Le riprese sono durate due anni, durante periodi limitati. Avevo una novantina di ore di girato, che non è moltissimo in realtà per questo genere di documentari. Non giravo molto durante la giornata, passavo molto tempo a fare delle cose con lui, aiutandolo. È stata la maniera con cui abbiamo lavorato, per dargli anche qualcosa in cambio. Non è facile poi riprendere in montagna, non c’è molta elettricità dove va lui. Bisognava trasportare delle batterie. Avevamo le stesse limitazioni di quando si girava in pellicola: finite le batterie non si poteva più girare. Abbiamo fatto molta attenzione a quando e cosa girare.

Mi è sembrato in alcuni momenti un film di guerra, ma senza le battaglie. Con le greggi e un nemico invisibile come il lupo, senza una vera esplosione di violenza, alle prese con la preparazione allo scontro, e poi il tentativo di limitare i danni dopo gli attacchi del predatore, con le pecore uccise o gravemente menomate.

Ho trovato sconvolgente la maniera di lavorare di Félix, specie rispetto ad altri allevatori che vedono gli animali come una risorsa da sfruttare. Lui considera ogni essere vivente non umano come sensibile al cento per cento. Ha un legame affettivo molto forte con i suoi cani, per esempio. È questo che mi ha spinto a riprendere gli animali come gli esseri umani, catturando la loro espressione, mettendomi alla loro altezza. Con gli animali ha una vera relazione di scambio, comunica molto con un linguaggio non verbale. Mi ha spinto a domandarmi molto sul rapporto con la natura, oltre che con gli animali.

Cosa pensa del lupo, fa parte della natura, ma da molto tempo non è autoctono in quelle zone e sembra diventato ormai un nemico predatore?
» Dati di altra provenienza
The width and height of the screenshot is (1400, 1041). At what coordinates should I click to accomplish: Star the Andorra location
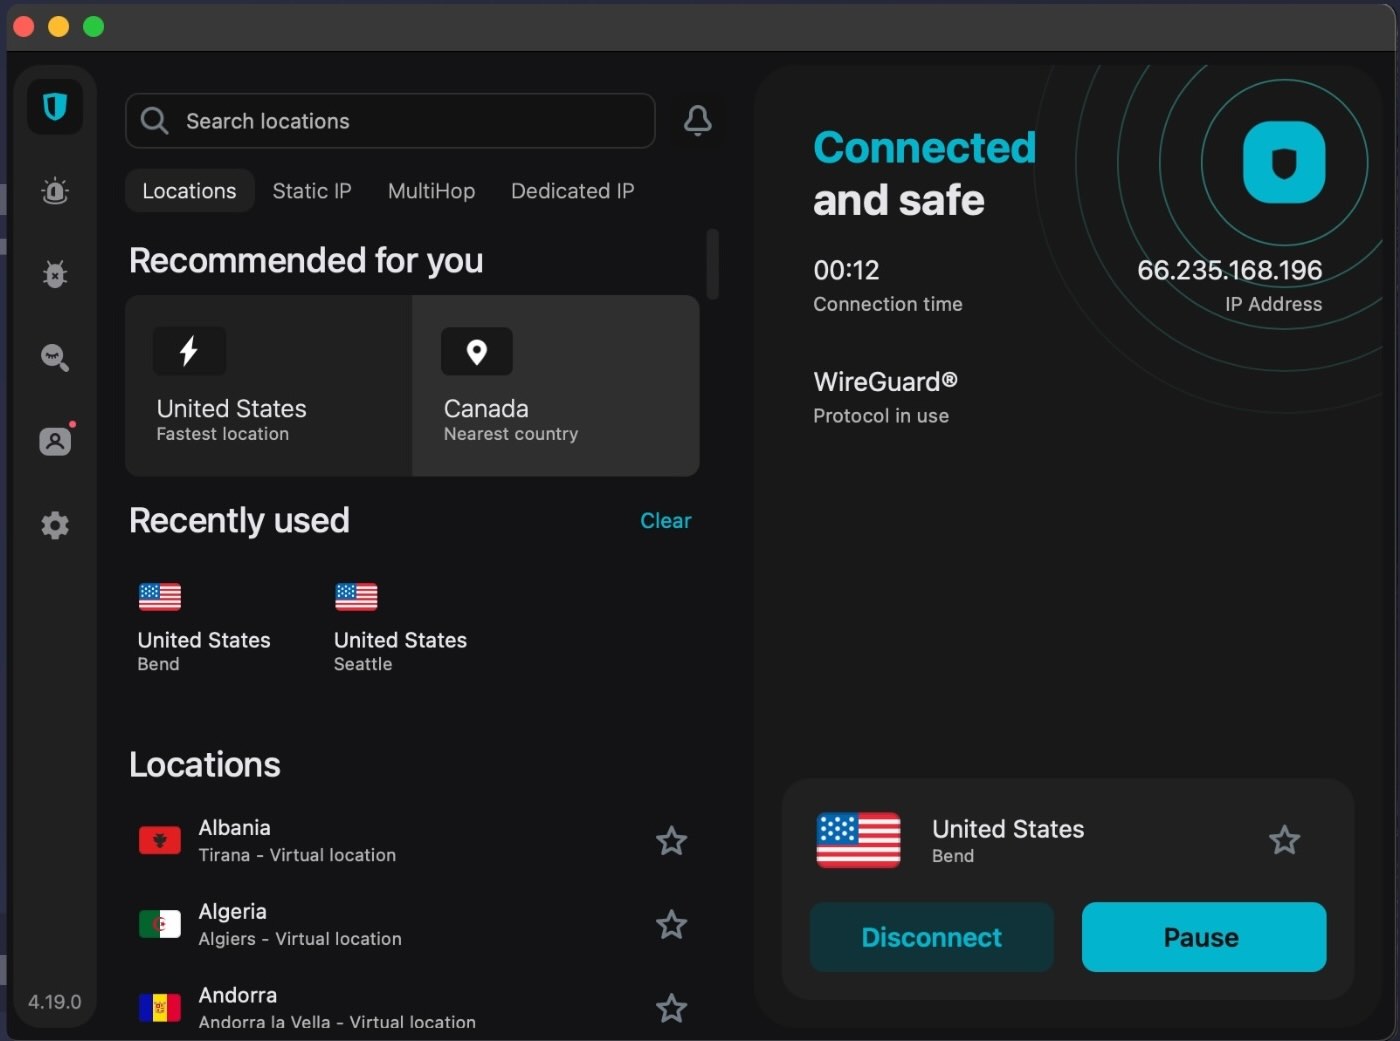point(671,1008)
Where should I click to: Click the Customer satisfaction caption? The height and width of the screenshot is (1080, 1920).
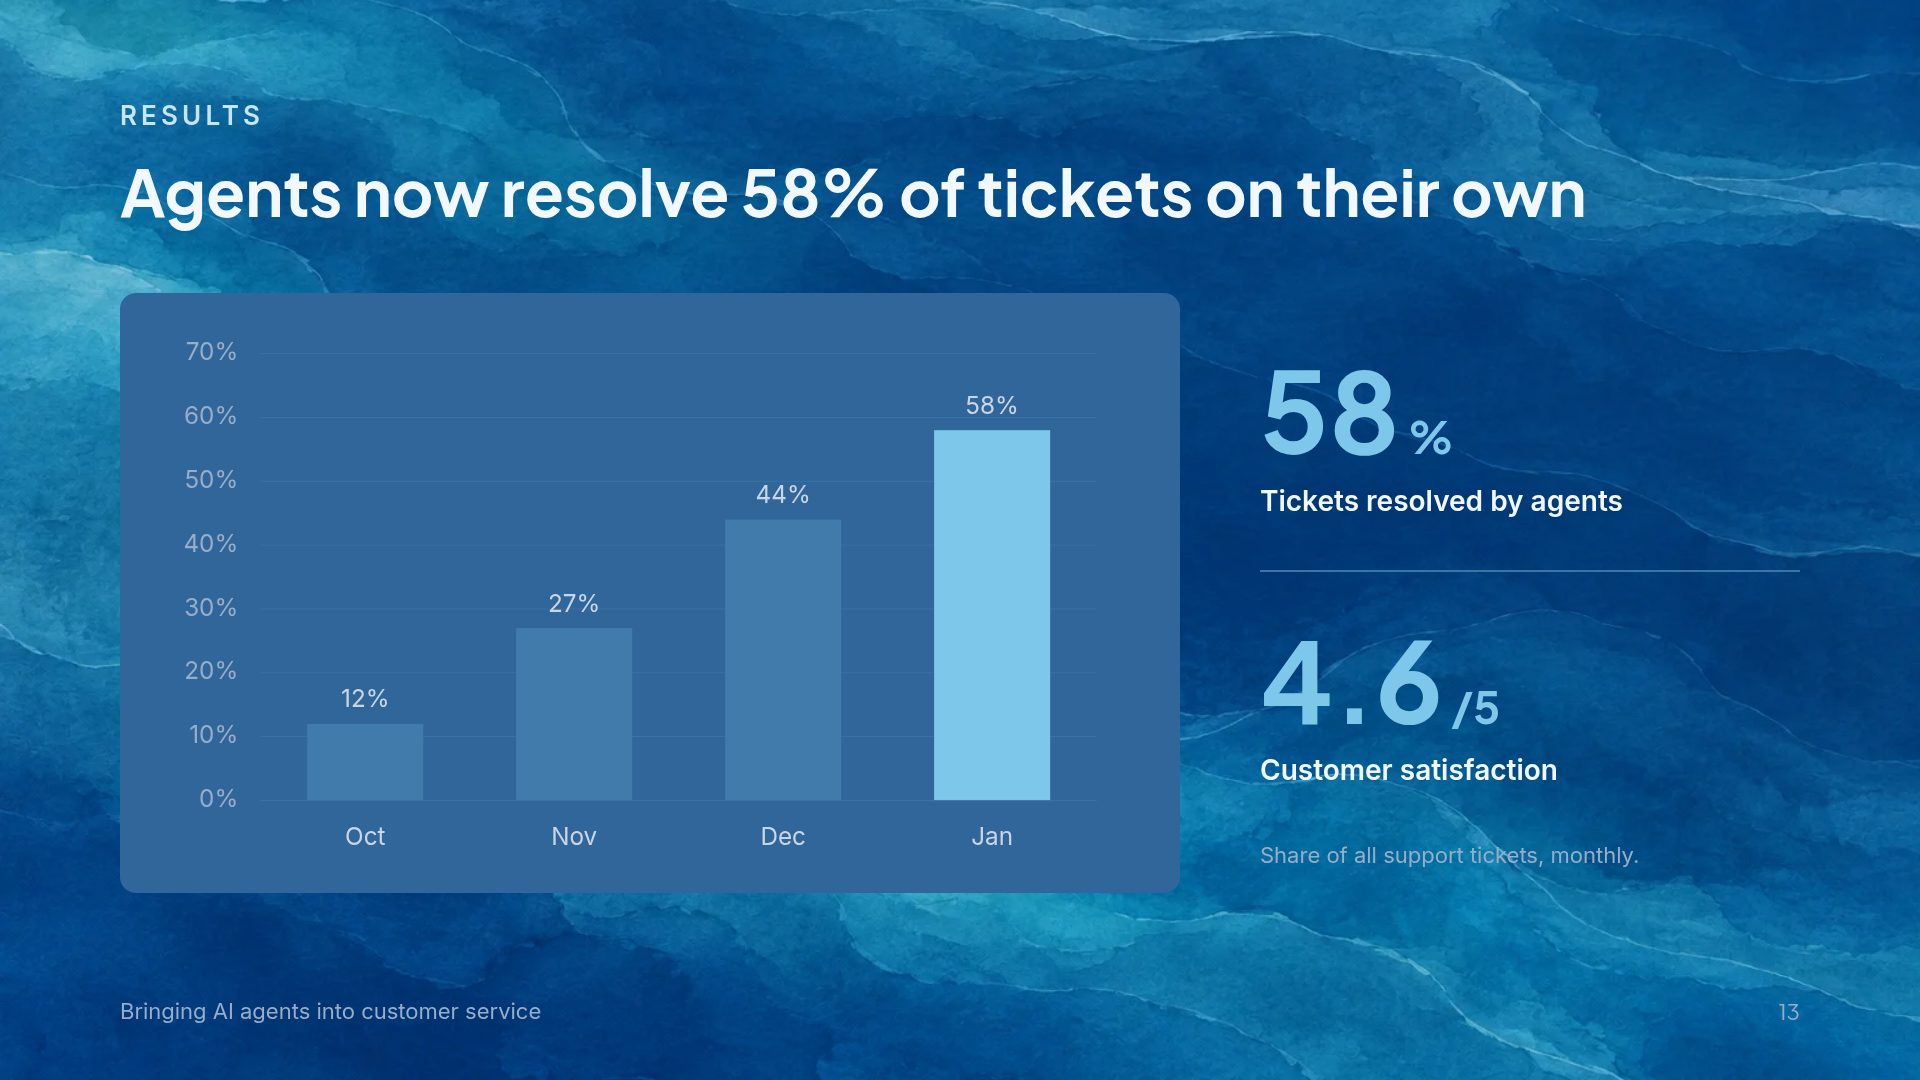click(x=1408, y=770)
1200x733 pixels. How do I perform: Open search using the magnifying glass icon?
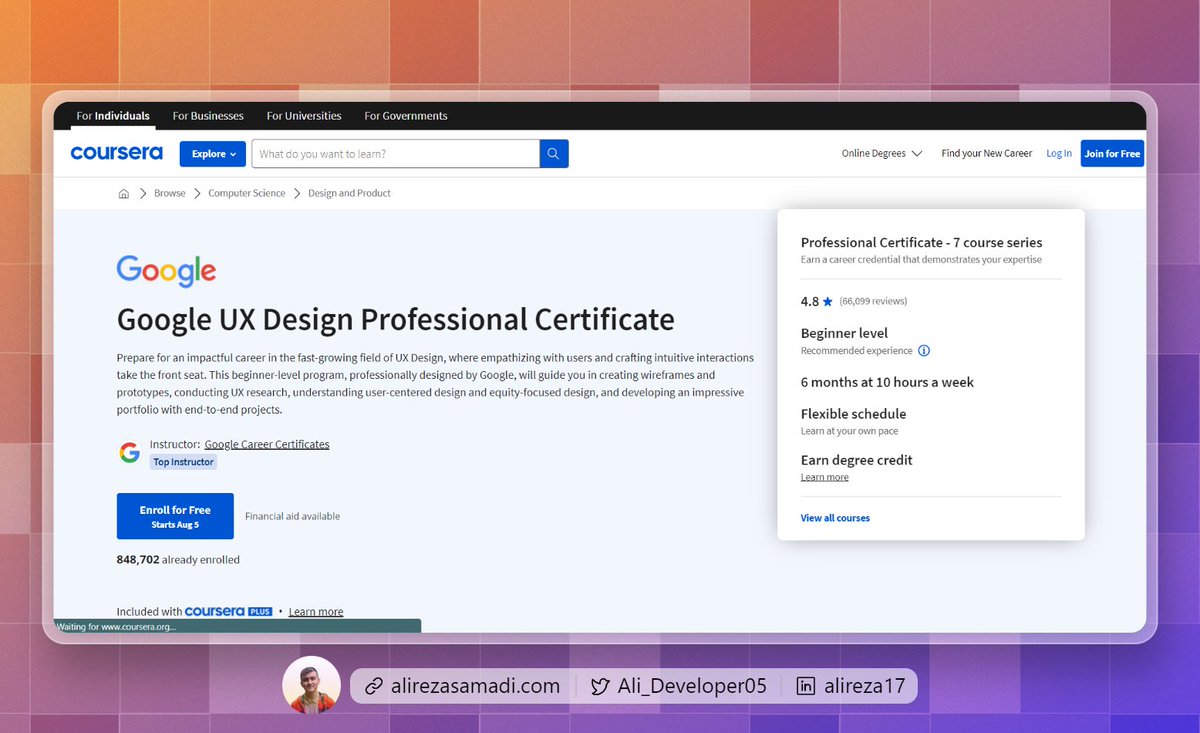553,153
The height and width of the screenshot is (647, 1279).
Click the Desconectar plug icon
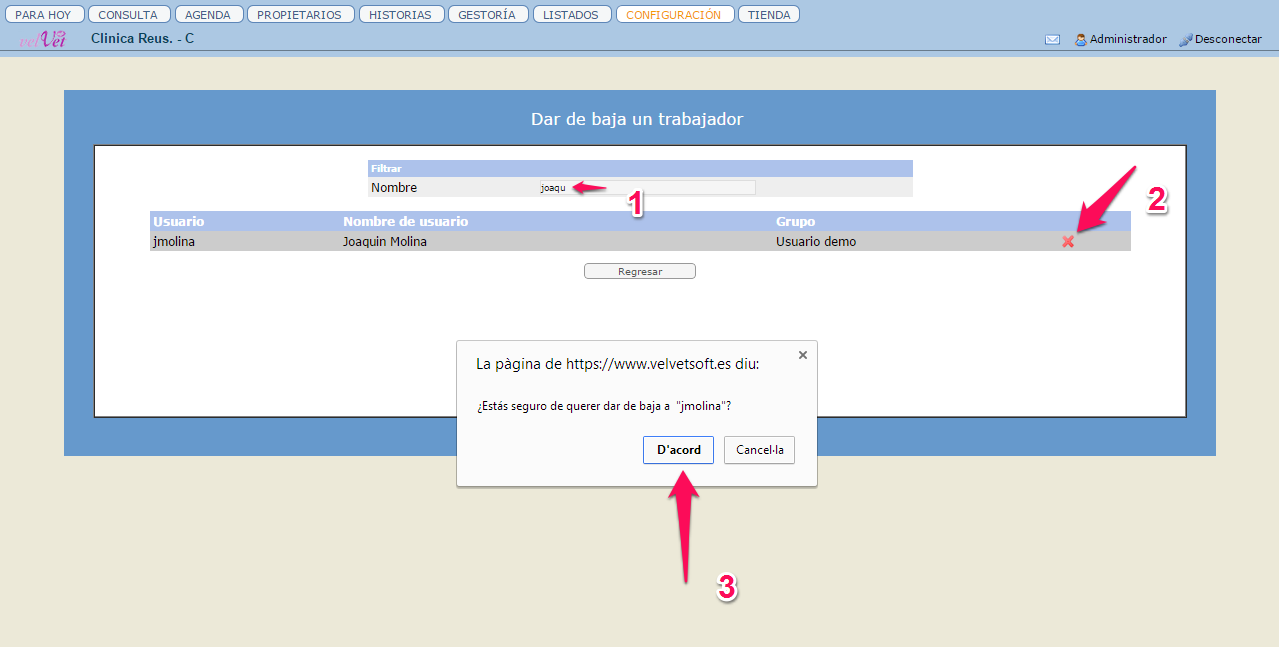coord(1186,40)
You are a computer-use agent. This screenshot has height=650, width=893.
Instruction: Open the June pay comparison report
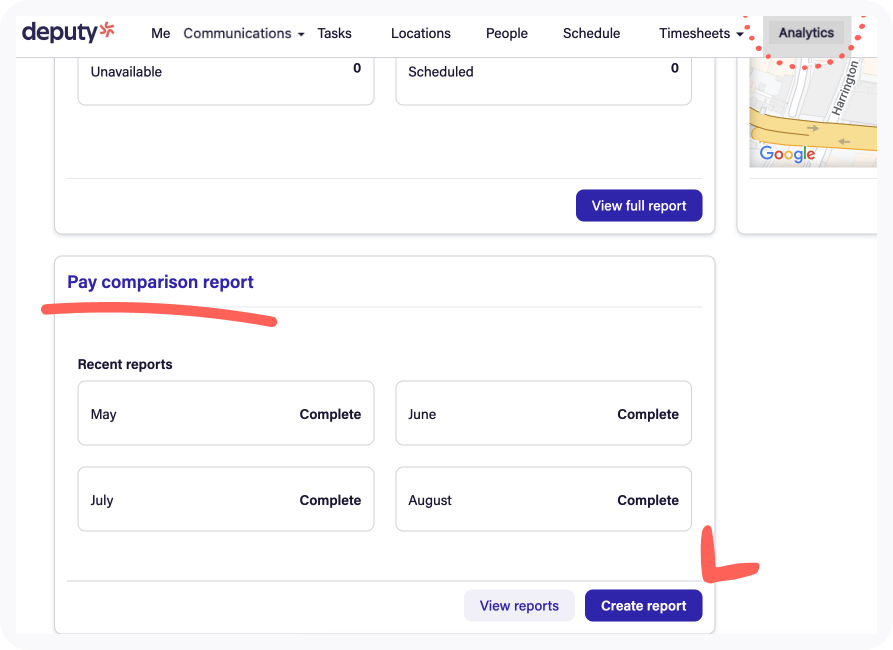tap(543, 414)
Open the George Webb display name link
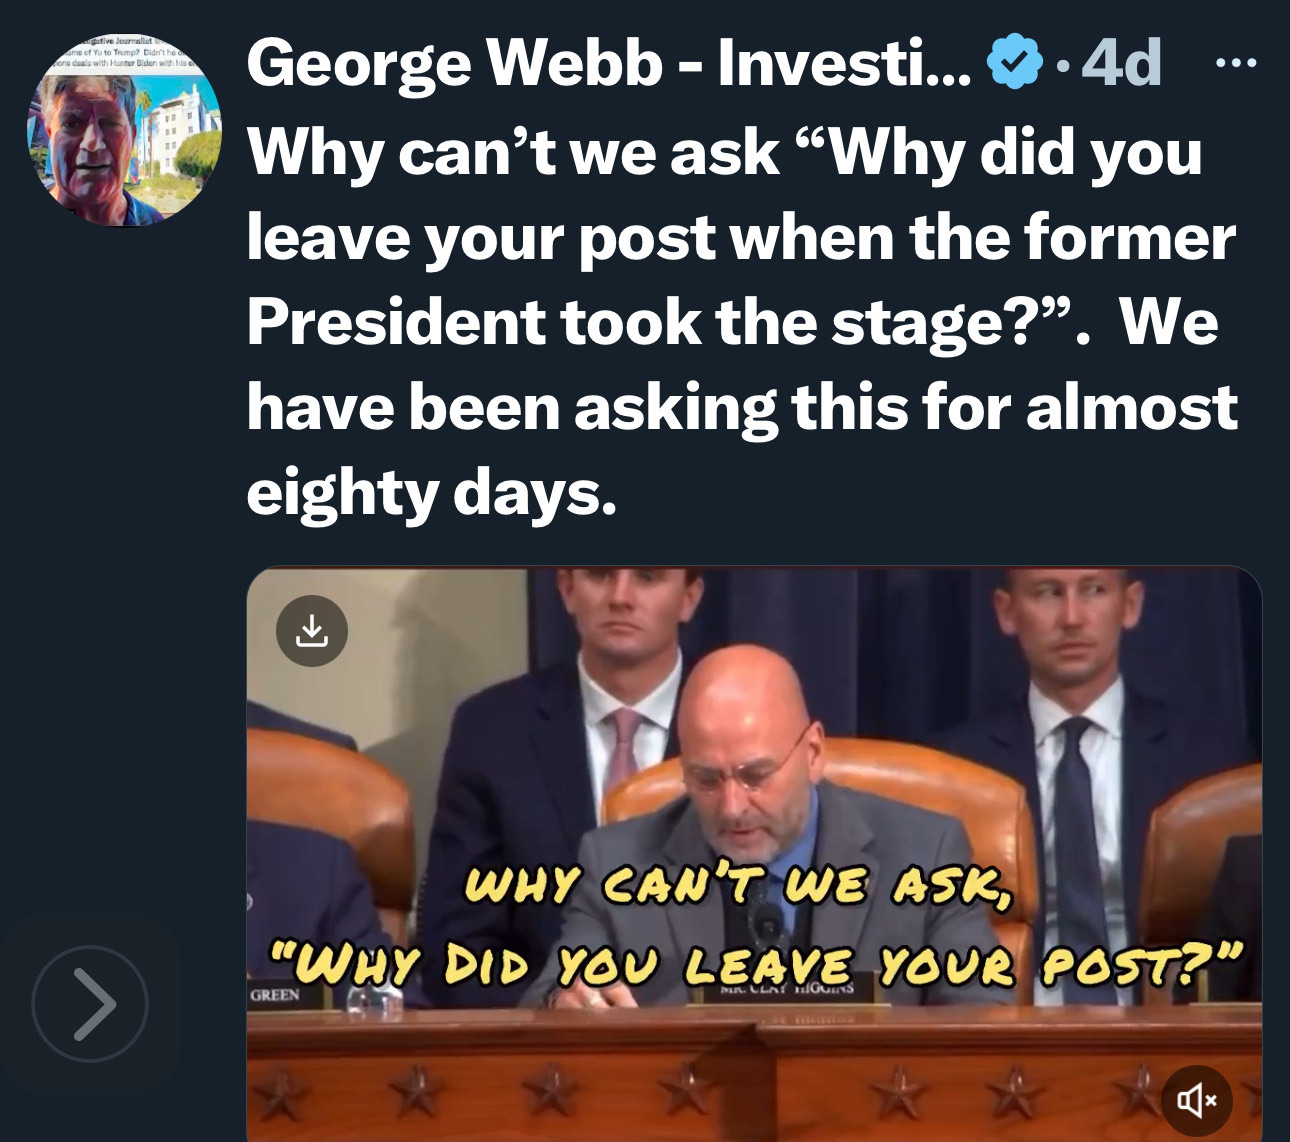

Oggi non sono autoctoni in Francia perché sono stati sradicati in maniera selvaggia e criminale in passato. In Francia abbiamo bruciato foreste, avvelenato fiumi e fatto cose terribili per cancellare una specie. È stato considerato un problema all’interno di una visione molto produttivistica e capitalista dell’agricoltura. Abbiamo completamente distrutto gli animali selvaggi, alterando l’ecosistema francese in maniera molto violenta. Il ritorno oggi del lupo crea dibattito, io non posso dire di essere a favore o contro, ho molta empatia per i pastori che soffrono, e molta ammirazione per quelli che trovano una maniera per coesistere, evitando di reagire solo con la rabbia e la rivendicazione di chi li vuole sterminare di nuovo. Ci sono molti modi oggi per proteggersi dai lupi, che siano i recinti elettrici o i cani che proteggono. Sono grandi e bianchi e li mostro nel film, vengono dall’Italia, dall’Abruzzo. Anche se per Félix è una paura quotidiana, allo stesso tempo lo ritiene un rischio naturale con cui bisogna saper convivere. È vero che rende il mestiere di pastore o allevatore più difficile, come il clima o il rischio delle malattie. Comprendo chi è molto arrabbiato, ha il diritto di esserlo, specie i più anziani, che hanno perso l’abitudine di proteggersi e devono affrontare una quota ulteriore di lavoro. Felix ha poco più di trent’anni e ha imparato il mestiere quando il lupo era già presente. Penso che fra una decina o quindicina d’anni la questione sarà regolata e la convivenza possibile.

Felix è un pastore solitario, che ha stabilito un contatto esclusivo e assoluto con la natura

La solitudine contemporanea è legata al vivere nella solitudine pur vivendo nelle grandi città uno accanto all’altro, lui vive in una solitudine fatta di essenzialità, allo stesso tempo piena di altro rispetto agli esseri umani. Ha un legame molto forte con la natura, che gli pone ogni giorno questioni di vita o di morte. Poi ci sono i suoi adorati animali, di cui deve prendersi cura.